A review of Power without Victory: Woodrow Wilson and the American Internationalist Experiment by Trygve Throntveit (University of Chicago Press, 2017).

***

The last several years have seen mounting opposition to the current international political order, culminating in Britain’s decision to leave the European Union, and Donald Trump’s election to the American presidency. Strikingly, these very same years have also witnessed a radical public reevaluation of Woodrow Wilson, a figure who has long been associated with American participation in global institutions. Wilson is now increasingly remembered not only for supporting a new global political order in the aftermath of the First World War, but also for countenancing the American racial order that had come into being in the aftermath of the Civil War. As a historian, Wilson strongly criticized the Reconstruction effort to grant equal civil and politics rights to black citizens. As president, he presided over the segregation of the federal government and held a showing of D. W. Griffith’s 1915 film Birth of a Nation in the White House.

In 2015–2016, Princeton University debated whether to scrub Wilson’s name from its School of Public and International Affairs. Meanwhile, scholars such as Erza Manela, Adam Tooze, and Adom Getachew have increasing questioned whether Wilson’s great international project, the League of Nations, was not itself bound up with his views on racial hierarchy. Most notably, Article 22 of the League’s covenant placed former colonies under the “tutelage” of “advanced nations,” which would have the “responsibility” of preparing them to deal with “the strenuous conditions of the modern world.”

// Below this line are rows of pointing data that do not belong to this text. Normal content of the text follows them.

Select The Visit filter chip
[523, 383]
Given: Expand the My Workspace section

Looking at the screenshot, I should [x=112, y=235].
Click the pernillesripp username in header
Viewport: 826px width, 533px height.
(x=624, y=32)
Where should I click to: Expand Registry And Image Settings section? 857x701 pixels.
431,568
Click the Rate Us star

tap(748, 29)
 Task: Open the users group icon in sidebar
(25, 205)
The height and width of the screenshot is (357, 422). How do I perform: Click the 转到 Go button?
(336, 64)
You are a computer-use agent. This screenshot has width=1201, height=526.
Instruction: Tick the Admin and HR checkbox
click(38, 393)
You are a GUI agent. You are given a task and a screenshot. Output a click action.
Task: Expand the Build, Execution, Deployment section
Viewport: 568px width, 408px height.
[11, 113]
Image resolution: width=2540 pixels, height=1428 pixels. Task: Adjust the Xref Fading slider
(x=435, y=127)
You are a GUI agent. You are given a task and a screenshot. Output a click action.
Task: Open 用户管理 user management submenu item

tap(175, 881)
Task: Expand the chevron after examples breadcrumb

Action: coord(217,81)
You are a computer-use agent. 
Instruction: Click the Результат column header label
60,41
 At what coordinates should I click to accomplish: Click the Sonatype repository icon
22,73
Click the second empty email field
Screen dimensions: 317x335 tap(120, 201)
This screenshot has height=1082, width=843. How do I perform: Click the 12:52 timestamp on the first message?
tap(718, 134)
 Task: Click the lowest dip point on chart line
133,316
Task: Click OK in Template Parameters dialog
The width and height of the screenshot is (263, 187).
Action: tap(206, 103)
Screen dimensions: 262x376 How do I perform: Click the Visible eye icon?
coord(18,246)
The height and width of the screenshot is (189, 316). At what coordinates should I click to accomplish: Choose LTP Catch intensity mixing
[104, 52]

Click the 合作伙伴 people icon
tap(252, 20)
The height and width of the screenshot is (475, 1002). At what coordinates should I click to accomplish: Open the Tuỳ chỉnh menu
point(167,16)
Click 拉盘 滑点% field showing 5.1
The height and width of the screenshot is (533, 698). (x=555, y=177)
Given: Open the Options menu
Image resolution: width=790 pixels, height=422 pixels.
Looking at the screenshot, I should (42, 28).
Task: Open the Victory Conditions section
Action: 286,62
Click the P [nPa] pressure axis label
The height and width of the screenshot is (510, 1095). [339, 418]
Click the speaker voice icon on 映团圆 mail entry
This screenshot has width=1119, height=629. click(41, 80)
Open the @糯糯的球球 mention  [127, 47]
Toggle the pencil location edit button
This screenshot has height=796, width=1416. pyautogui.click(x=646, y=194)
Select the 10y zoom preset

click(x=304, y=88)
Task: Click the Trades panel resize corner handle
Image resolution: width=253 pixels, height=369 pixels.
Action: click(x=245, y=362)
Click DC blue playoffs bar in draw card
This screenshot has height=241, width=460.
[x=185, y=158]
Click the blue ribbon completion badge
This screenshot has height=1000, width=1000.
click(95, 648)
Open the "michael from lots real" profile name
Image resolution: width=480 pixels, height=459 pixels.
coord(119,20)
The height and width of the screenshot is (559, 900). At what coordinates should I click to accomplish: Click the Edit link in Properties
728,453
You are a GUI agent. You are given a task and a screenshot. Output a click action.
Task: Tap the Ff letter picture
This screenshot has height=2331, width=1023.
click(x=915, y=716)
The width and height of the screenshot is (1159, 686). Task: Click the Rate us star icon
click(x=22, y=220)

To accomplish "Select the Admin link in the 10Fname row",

In his new book Power without Victory: Woodrow Wilson and the American Internationalist Experiment, Trygve Throntveit has taken on the ambitious task of redeeming the ideal of a global political order that Wilson represented. To a substantial degree, Throntveit also seeks to rescue Wilson himself as a political visionary. While not denying Wilson’s many flaws, Throntveit believes that they can be clearly distinguished from Wilson’s positive goals for both American and global politics. Whether or not one ultimately agrees with his argument, it will henceforth be impossible to talk about Wilson and the League of Nations without referring to Throntveit’s book, which is really three books in one: an intellectual history of the ideas behind the League of Nations; a political history of the League of Nations from the initial negotiations in 1919 in Versailles to its defeat in the United States Senate; and, finally, a biographical account of Wilson as a scholar and politician.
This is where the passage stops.